Finding the right therapist
Tips on finding your best-fit mental health professional
Why is finding the right therapist so important?
Therapy is a two-way street. For therapy to be successful, both you and your therapist need to be comfortable with each other: it’s a collaborative task. In many medical fields, you may select a provider who is the “best” in their field—perhaps someone who provides the newest, groundbreaking treatment. Or, someone who graduated from the top of their class and has won numerous awards. In the mental health field, it is not so simple. Therapy is a much more personal matter—a therapist may be best for one person, but not for someone else. To build a strong relationship between yourself and your therapist, you need to find someone who you can connect with and feel safe around.
If this is your first time looking for a therapist, it may be difficult to find one that suits your needs. To help you find that right therapist, I have included some tips below.
1. Identify what type of therapist you need
You may not realize there are so many options available.
What is your specific issue or condition that needs to be treated?

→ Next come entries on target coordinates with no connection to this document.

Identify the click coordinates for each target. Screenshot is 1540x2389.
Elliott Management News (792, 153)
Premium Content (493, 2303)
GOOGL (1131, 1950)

There are many different titles for licensed and trained mental health professionals, which often represent their area of specialty. While this may be the case for certain therapists, others’ names may not be so telling. If you have a specific condition that needs to be treated, such as an eating disorder, it’s important that you find someone who directly specializes in eating disorders. Many mental health professionals have a wide range of training, but certain conditions or issues are best suited for those with a depth of expertise in those areas.
Do you need medications?
Only some mental health providers can prescribe medications, which generally includes psychiatrists, primary care doctors, and nurse practitioners. While it may not be so clear whether or not you will need medications as part of your treatment plan, it is important to realize that many therapists are unable to prescribe medications.
2. Find out about your therapist's background
Finding someone who understands you and makes you feel comfortable when discussing your personal and vulnerable feelings may not be an easy task. Often times, finding someone who shares an identity with you—whether it be race/ethnicity, gender/sexuality, religion, or culture—can be so crucial to being able to truly understand your perspectives.
3. What does your insurance cover?
Check what mental health providers are covered by your insurance plan. Certain policies may only cover a limited range of mental health provider types, since fees for different mental health providers will differ.
If you are having difficulties with finding providers covered by your insurance, you may find it helpful to look through nonprofit, government or mental health organization websites that provide listings of providers in your area. They may give you the option to filter for lower cost options.